書名
君のクイズ [ 小川哲 ]
引用
クイズに答えているとき、自分という金網を使って、世界をすくいあげているような気分になることがある。僕たちが生きるということは、金網を大きく、目を細かくしていくことだ。今まで気づかなかった世界の豊かさに気がつくようになり、僕たちは戦慄する。戦慄の数が、クイズの強さになる。
感想
2023年166冊目
★★★
『地図と拳』(未読)で、第168回直木賞を受賞された小川哲さんの本。
タイトルのクイズというのは象徴的な「君の謎」みたいな意味だと思っていて、男女間の失踪だとか虚偽系ミステリかと想定して読んだら違った。
ほんまもんのクイズやった。
スポーツのような生のエンターテイメントを目指す、生放送のクイズ番組『Q-1グランプリ』。

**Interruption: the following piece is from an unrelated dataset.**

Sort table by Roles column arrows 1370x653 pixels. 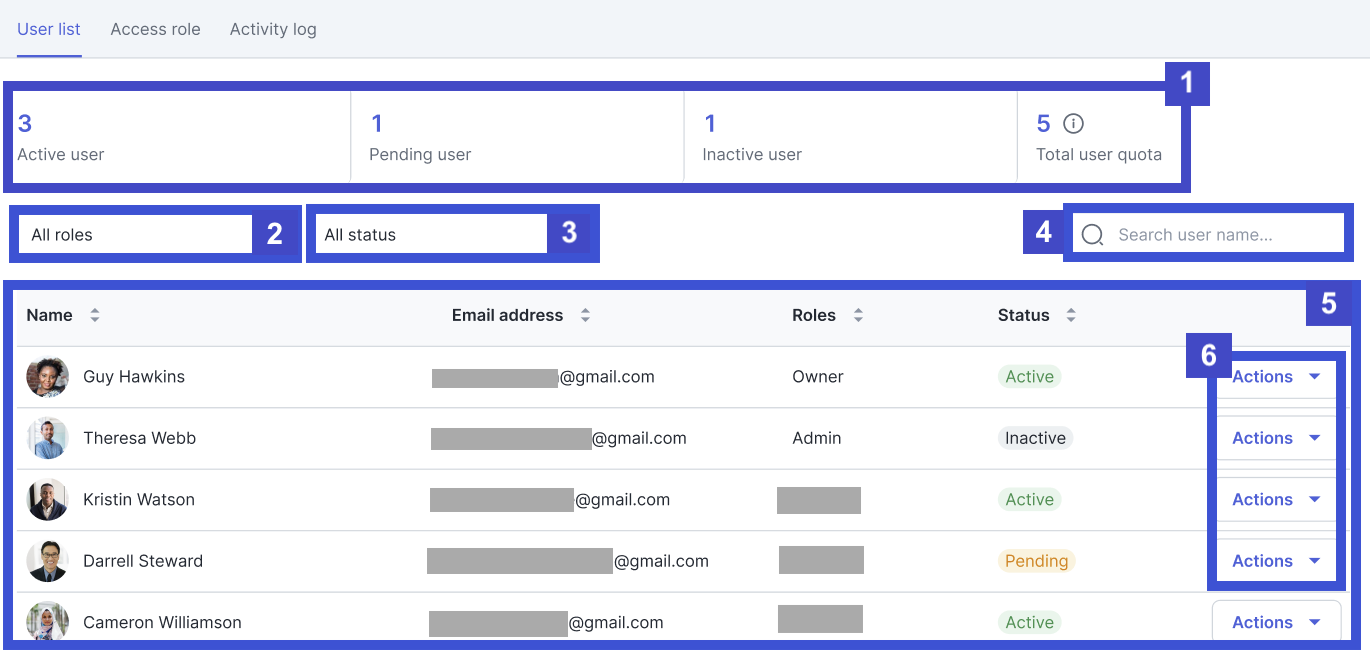pos(858,315)
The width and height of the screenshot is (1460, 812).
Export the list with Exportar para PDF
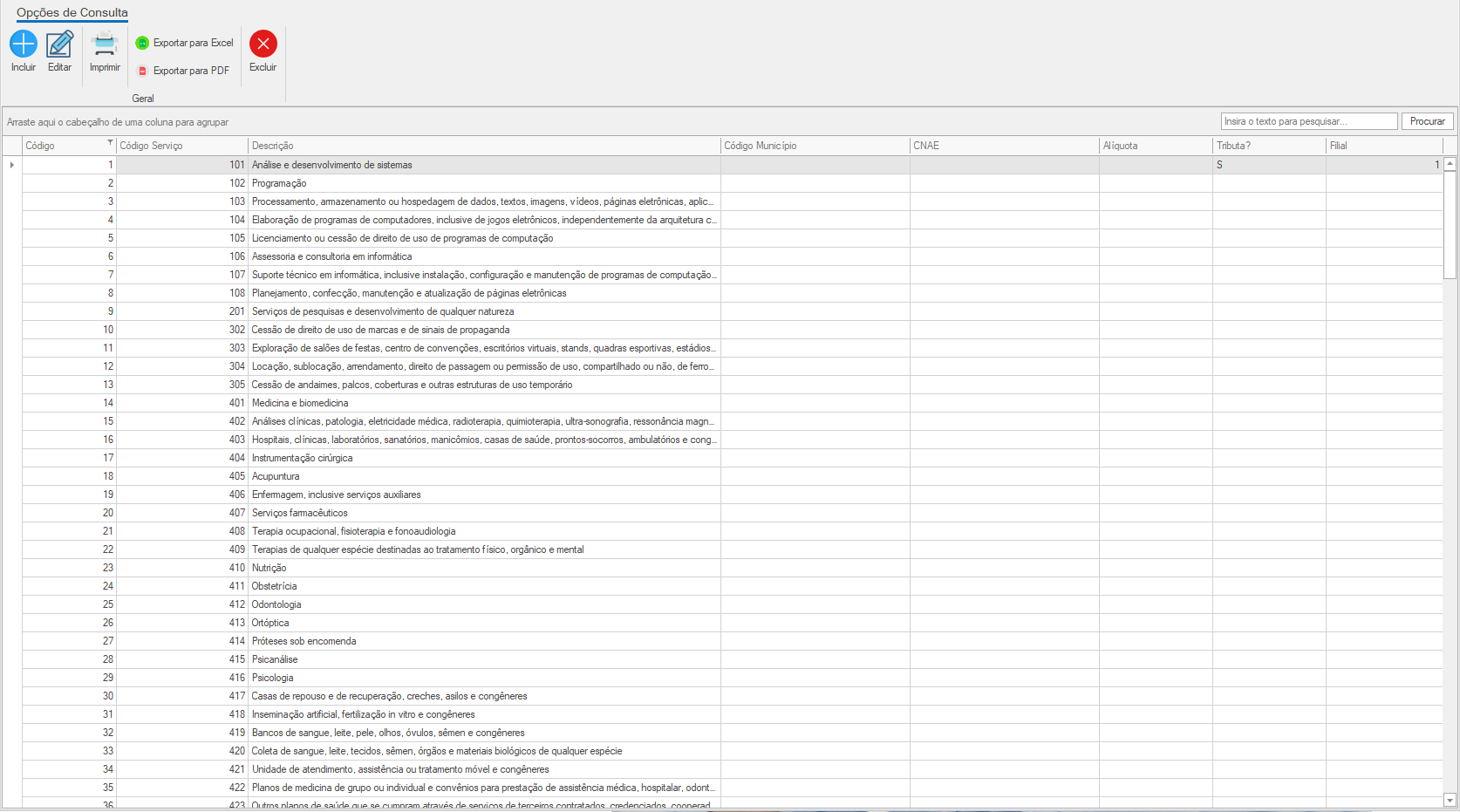pyautogui.click(x=183, y=71)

賞金1000万円が懸かった決勝戦で、会社員のクイズプレーヤー三島は敗北する。
両者拮抗するなか、最後の一問で勝敗が決するという時。
対戦相手の本庄は、問題が一文字も読まれないなかで解答し、優勝した。
これはやらせなのか、それとも?
三島は、本庄の過去を探ることで、最終問題の謎を解こうとする。
日本で1番低い山が天保山じゃなくなっていたなんて知らなかった。
東日本大震災により、宮城県の日和山が1番に。
クイズに答える人の頭の中ってそういう思考回路になってるんだね!というのが分かって面白かった。
文中に「世界の可能性を剪定する」という表現が出てくる。
無限にある回答の選択肢の中から、いち早く正解を見つけること。
それには純粋な知識だけではなく、出題者の意図の理解、人間の心理学的性質なども考慮する。
はああ、たかがクイズと思っていたけれど、奥が深い。
全体的に映画「スラムドッグ・ミリオネア」を彷彿とさせる感じ。
クイズに正解するということは、その経験が、記憶があるということ。
人生まるごとをかけた、生き方の解答。
主人公は、クイズの正解音が「ピンポン」と鳴る瞬間が好きだという。
それは、問題に正解したというだけではない。
これまでの人生を肯定する音でもあるのだ。
クイズに正解すること。
自分がこれまで生きてきた証を見せること。
なぜ決勝戦で、対戦相手の本庄は、一文字も読まれない問題に、解答することができたのか?
本庄の過去を知った主人公は、その理由を本人に確かめる。
そして、納得する。
けれど。
ラストは後味が悪くて私は好きじゃない感じ。
そこは本庄にきれいな存在でいてほしかったというか。
謎解き終了、証明完了のあとの一捻りがそれかー、というか。
裏切られたようなザラついた感触が残った。
もうちょっと違う方向の「本当の目的(大義)」みたいなものがあれば良かったんだけどな。
新しい仕事(業務)に就くと、自分が知らなかっただけで、世界はこんな仕組みになっていたのかと驚くことがある。
そうして思う。
私が知っていることなんて、本当に世界の隅っこの隅っこの、マイクロな、ナノなことなんだろうな。
そしてそんなものが無数に存在し、世界を形作り、日々を動かしている。
無知に気付き、それゆえに世界がいかに豊かであるか気づく、戦慄。
クイズプレーヤーっていうのは、それに取り憑かれた人なのかもしれない。
世界は途方もない。
そのことを少しでも、把握しておきたいという欲望。
生きていることは、君のクイズだ。
全身全霊、そのすべてで解答する問題。